Greptar (Bengali: গ্রেপ্তার) (English: Arrest) is a 2007 Bengali film directed by Swapan Saha and produced by Rashika Chatterjee under the banner of Maa Karunamoyee Films. The film features actors Prosenjit Chatterjee, Swastika Mukherjee, Tapas Paul, Ashish Vidyarthi and Locket Chatterjee in the lead roles. The music was composed by Anupam Dutta.

Plot
Arun Roy (Prosenjit Chatterjee), a police sub-inspector stopped the car of Indrajit a political leader and brother to the Superintendent of Police, Balaram Babu. Arun Roy was suspended from his job due to the incident. Indrajit, Balaram Babu, and their younger brother, Arjun, maintain informal control over the area. Arun Roy's father, Bhabani Roy, was a police constable who also was suspended from his job for exposing Balaram. Arun Roy fell in love with a college student named Trisha Wesmen, whose father was a journalist. To take revenge for his father's insult, Arun Roy made a plan with his friend Hitler to stage Balaram as madman. They were successful, and Balaram was suspended. A new Superintendent of Police, Sukhomoy, took charge and supported Arun Roy. Indrajit, Arjun, and Balaram tried several times to stop Arun Roy in preventing their different illegal business and failed due to support from the state ministry. Arun later arrested the three of them for different crimes.

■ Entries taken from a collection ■

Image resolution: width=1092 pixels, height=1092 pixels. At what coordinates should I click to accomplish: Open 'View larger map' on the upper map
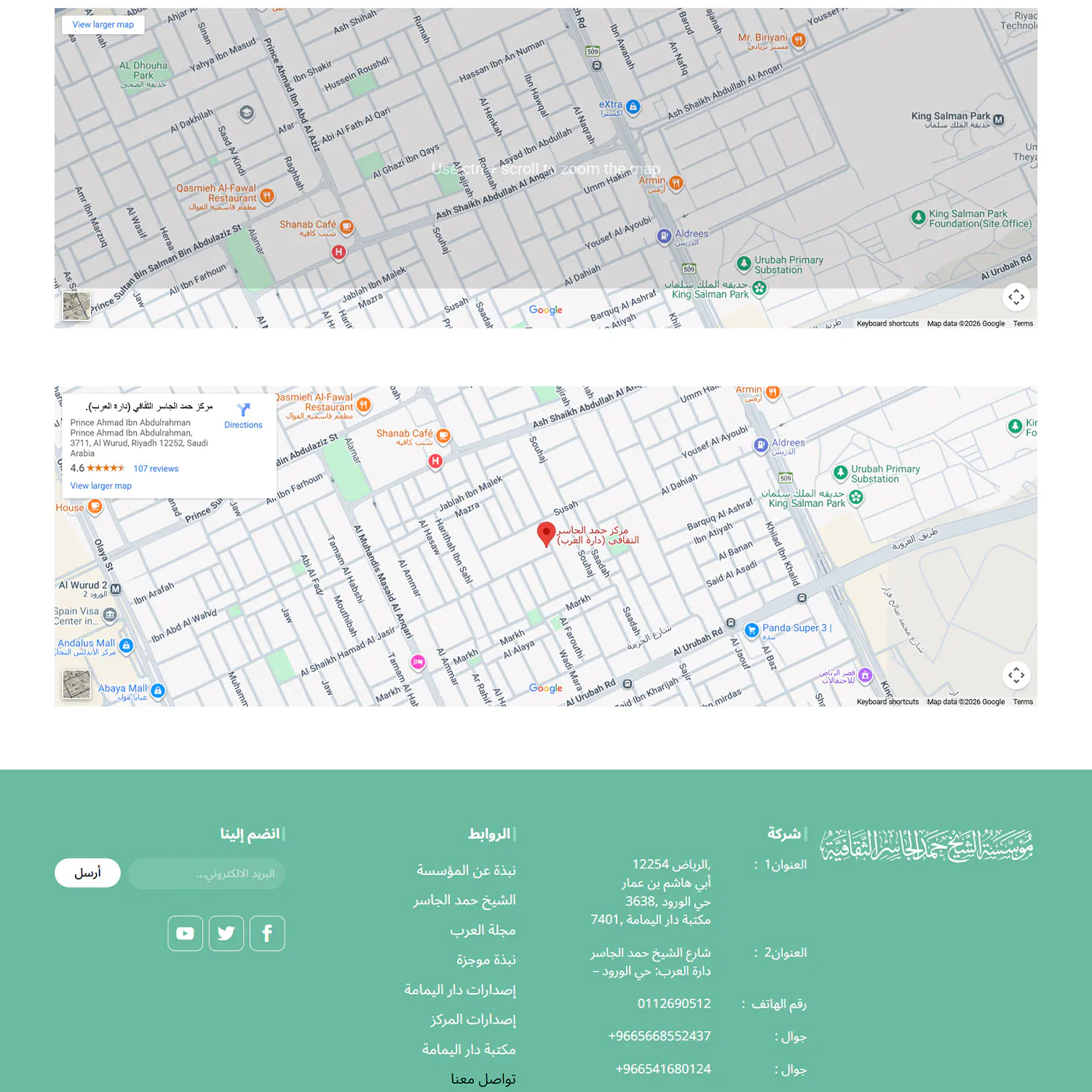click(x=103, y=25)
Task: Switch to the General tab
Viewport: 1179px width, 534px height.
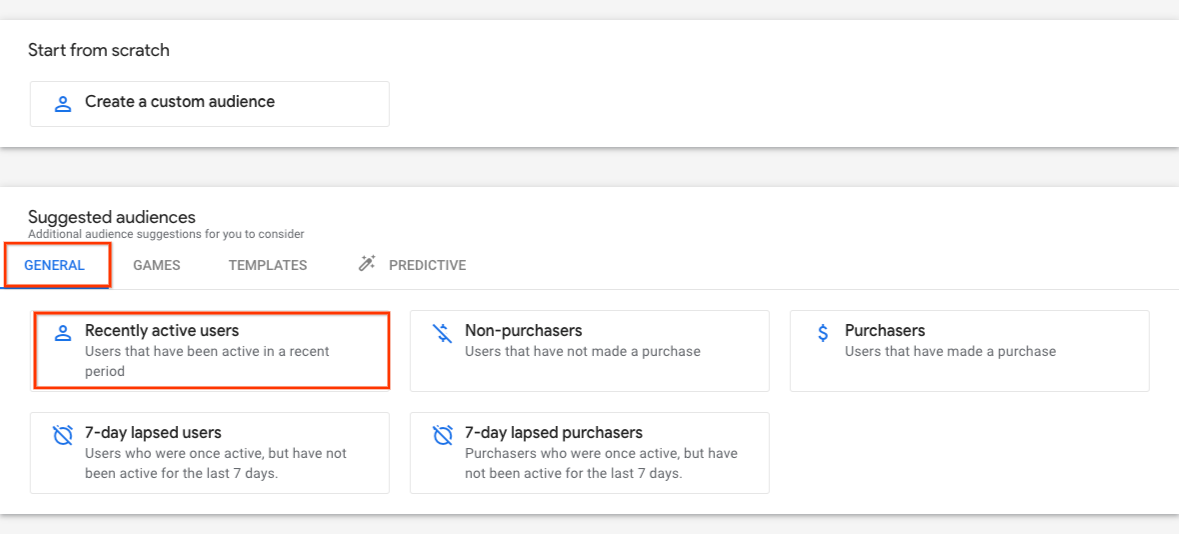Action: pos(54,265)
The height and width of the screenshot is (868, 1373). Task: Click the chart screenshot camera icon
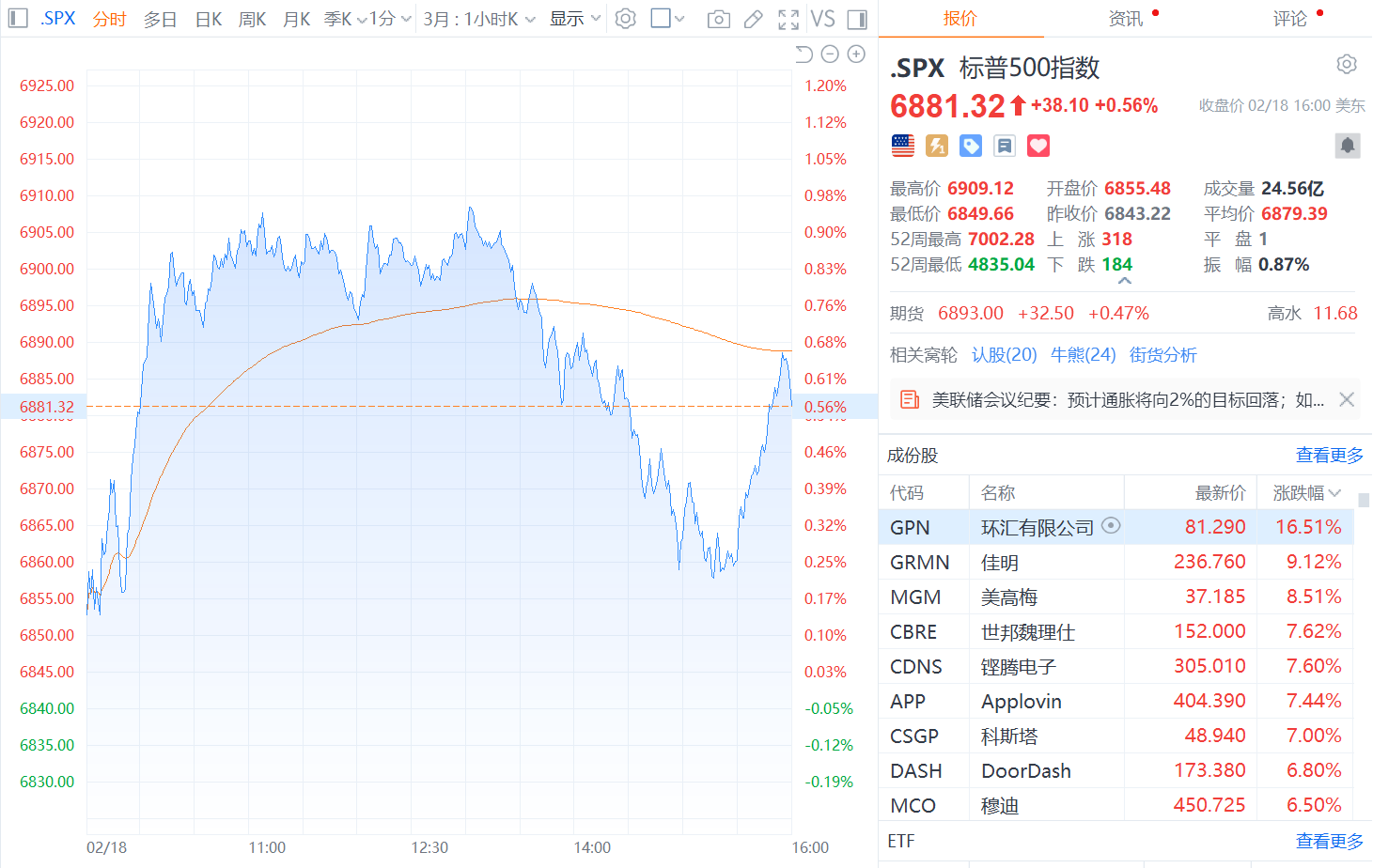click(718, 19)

■ YOUR TASKS ■
1: In the text on the film Greptar, take the part starting with "Greptar (Bengali: গ্রেপ্তার)" and going on through "by Anupam Dutta.", and write it out again, switching "banner" to "label".
2: Resume the text on the film Greptar, picking up right after its last sentence.
These entries were drawn from a separate source.

■ ANSWERS IN ORDER ■
1:
Greptar (Bengali: গ্রেপ্তার) (English: Arrest) is a 2007 Bengali film directed by Swapan Saha and produced by Rashika Chatterjee under the label of Maa Karunamoyee Films. The film features actors Prosenjit Chatterjee, Swastika Mukherjee, Tapas Paul, Ashish Vidyarthi and Locket Chatterjee in the lead roles. The music was composed by Anupam Dutta.

2:
Cast
 Prosenjit Chatterjee - Arun Roy (Police officer  sub-inspector)
 Swastika Mukherjee - Trisha (Arun's girl friend)
 Ashish Vidyarthi - Balaram Ghosh,Elder brother of Indrajit (Police officer/SP)
  Subhasish Mukherjee  - Hitler (Arun's friend)
 Bodhisattwa Majumdar - Bhabani Roy (Father of Arun)
 Sudip Mukherjee - Indrajit Ghosh (Political leader)
 Shankar Chakraborty - Arjun Ghosh, younger brother of Indrajit
 Locket Chatterjee - Sonali (Sister of Arun)
 Sumit Gangopadhyay - Bablu (A goon)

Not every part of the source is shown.